Population (2022 est)
- • Total: 4,143,100
- • Rank: 26th of 36
- • Density: 656/km^{2} (1,700/sq mi)
- Demonym: Ndi Abia

GDP (PPP)
- • Year: 2021
- • Total: $22.83 billion 18th of 36
- • Per capita: $5,351 9th of 36
- Time zone: UTC+01 (WAT)
- Postal code: 440001
- ISO 3166 code: NG-AB
- Language: Igbo English
- HDI (2022): 0.622 medium · 6th of 37
- Website: abiastate.gov.ng

= Abia State =

State in the South East, Nigeria

Abia (Igbo: Alaọha Abia) is a state in the Southeastern region of Nigeria. The state's capital is Umuahia and its most populous city is Aba. The legislature is the Abia State House of Assembly.

One of the smallest states in Nigeria, Abia is bordered to the west by Imo, east by Cross River, south by Rivers, northwest by Anambra and northeast by Enugu and Ebonyi. The state is divided between the Niger Delta swamp forests in the south and the Cross–Niger transition forests. The Imo and Aba Rivers flows along the state's western and southern borders respectively. Known for producing crude oil and natural gas, Abia ranks eighth by Human Development Index since 2019.

The name "Abia" is an abbreviation of Abia state's four densely populated regions Aba, Bende, Isuikwuato, and Arochukwu. Abia's slogan is "God's own state". Abia is one of the 36 states in Nigeria, and has seventeen local government areas. It was created on 27 August 1991 out of Imo State by General Ibrahim Babangida, and it is located in the south-eastern part of Nigeria with Umuahia as the capital, and Aba as the commercial city.
◆ ◆ ◆ ◆ ◆ ◆ ◆
- EXERCISE 1 -
According to the Abia State excerpt, from which existing state was Abia created?
- EXERCISE 2 -
Transcribe the passage of the Abia State excerpt that starts at "One of the smallest" and ends at "Index since 2019.".
Rely only on the Abia State excerpt, not on any outside knowledge.
◆ ◆ ◆ ◆ ◆ ◆ ◆
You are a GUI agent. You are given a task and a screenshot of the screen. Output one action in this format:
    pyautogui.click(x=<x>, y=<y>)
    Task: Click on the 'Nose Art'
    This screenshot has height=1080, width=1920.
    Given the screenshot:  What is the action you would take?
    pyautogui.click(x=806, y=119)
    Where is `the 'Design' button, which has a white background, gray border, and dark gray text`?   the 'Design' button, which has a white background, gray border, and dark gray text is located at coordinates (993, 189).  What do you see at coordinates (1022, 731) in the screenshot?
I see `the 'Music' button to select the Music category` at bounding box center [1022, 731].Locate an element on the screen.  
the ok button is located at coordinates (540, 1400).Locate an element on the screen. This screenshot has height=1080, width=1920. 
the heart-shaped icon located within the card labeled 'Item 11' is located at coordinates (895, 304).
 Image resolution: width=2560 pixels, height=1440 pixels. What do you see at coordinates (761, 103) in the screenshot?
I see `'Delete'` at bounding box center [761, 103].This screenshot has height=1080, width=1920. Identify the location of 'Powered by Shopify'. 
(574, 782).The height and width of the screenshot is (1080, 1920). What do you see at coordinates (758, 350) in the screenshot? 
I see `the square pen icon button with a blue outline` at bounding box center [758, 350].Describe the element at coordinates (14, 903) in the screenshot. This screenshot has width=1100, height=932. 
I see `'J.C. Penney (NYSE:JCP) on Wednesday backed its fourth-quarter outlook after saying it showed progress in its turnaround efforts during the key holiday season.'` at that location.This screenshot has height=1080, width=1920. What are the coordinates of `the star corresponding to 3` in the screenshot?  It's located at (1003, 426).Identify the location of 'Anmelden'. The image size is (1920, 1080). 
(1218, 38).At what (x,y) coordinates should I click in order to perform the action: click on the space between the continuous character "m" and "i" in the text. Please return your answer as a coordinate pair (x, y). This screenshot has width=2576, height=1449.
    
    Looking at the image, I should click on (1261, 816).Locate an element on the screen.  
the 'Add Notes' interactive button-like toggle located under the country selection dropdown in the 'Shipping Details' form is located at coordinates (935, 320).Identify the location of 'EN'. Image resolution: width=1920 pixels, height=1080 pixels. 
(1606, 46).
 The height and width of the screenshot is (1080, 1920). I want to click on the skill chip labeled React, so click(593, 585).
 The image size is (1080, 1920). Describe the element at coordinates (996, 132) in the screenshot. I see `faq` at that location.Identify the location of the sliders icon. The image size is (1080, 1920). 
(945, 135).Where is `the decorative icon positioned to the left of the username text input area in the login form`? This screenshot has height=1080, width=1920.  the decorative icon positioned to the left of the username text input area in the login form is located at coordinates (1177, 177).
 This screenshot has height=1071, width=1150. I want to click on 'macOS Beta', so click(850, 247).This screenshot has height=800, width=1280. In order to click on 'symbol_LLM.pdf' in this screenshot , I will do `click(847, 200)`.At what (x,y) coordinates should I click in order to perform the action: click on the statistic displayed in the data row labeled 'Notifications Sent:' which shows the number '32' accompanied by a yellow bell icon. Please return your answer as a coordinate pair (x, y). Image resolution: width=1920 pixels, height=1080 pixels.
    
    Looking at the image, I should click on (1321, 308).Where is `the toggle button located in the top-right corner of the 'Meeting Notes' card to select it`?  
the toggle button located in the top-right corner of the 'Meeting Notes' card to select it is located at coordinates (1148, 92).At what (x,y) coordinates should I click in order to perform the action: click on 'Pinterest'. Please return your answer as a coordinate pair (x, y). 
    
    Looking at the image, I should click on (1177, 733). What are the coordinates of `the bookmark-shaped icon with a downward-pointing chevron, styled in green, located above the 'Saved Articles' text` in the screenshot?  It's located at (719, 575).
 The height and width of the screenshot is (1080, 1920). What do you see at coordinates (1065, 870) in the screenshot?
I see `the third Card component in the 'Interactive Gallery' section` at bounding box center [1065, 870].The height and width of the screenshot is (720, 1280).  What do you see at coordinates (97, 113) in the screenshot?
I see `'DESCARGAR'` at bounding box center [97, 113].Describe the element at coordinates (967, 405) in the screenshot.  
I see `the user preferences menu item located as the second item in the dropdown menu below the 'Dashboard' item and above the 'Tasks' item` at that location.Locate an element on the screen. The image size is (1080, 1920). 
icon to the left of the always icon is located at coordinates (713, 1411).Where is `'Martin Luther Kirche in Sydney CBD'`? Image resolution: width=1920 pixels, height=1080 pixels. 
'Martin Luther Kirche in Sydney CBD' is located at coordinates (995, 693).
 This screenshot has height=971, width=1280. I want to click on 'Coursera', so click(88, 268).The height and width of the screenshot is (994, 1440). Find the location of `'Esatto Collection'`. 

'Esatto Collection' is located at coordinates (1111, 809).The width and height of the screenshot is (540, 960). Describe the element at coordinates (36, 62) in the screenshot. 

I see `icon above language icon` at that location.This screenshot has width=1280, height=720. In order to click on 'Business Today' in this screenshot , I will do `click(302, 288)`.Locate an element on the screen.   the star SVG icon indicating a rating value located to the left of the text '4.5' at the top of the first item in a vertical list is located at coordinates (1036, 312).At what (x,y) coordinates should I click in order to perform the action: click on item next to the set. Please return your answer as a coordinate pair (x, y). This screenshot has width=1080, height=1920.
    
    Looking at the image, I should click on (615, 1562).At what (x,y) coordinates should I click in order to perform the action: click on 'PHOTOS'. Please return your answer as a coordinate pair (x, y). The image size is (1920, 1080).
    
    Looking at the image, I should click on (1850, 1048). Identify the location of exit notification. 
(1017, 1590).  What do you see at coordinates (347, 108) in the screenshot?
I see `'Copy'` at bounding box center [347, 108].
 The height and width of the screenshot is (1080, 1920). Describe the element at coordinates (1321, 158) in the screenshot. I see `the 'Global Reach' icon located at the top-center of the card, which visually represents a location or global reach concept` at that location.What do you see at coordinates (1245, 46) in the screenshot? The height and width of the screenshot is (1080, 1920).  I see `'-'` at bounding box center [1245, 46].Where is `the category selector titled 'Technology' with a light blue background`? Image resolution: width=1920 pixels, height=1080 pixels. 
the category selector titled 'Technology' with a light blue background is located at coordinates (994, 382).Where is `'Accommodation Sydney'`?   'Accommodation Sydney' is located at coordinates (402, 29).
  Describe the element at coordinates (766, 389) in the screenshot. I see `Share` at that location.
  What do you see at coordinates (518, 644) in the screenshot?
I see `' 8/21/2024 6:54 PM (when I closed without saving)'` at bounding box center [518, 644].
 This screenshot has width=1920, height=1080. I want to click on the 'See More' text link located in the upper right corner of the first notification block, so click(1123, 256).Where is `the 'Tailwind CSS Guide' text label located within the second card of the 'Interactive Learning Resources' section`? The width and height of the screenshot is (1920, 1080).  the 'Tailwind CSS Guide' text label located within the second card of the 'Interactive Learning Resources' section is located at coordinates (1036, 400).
◆ ◆ ◆ ◆ ◆ ◆ ◆
- YOUR SOLUTION 1 -
Imo State

- YOUR SOLUTION 2 -
One of the smallest states in Nigeria, Abia is bordered to the west by Imo, east by Cross River, south by Rivers, northwest by Anambra and northeast by Enugu and Ebonyi. The state is divided between the Niger Delta swamp forests in the south and the Cross–Niger transition forests. The Imo and Aba Rivers flows along the state's western and southern borders respectively. Known for producing crude oil and natural gas, Abia ranks eighth by Human Development Index since 2019.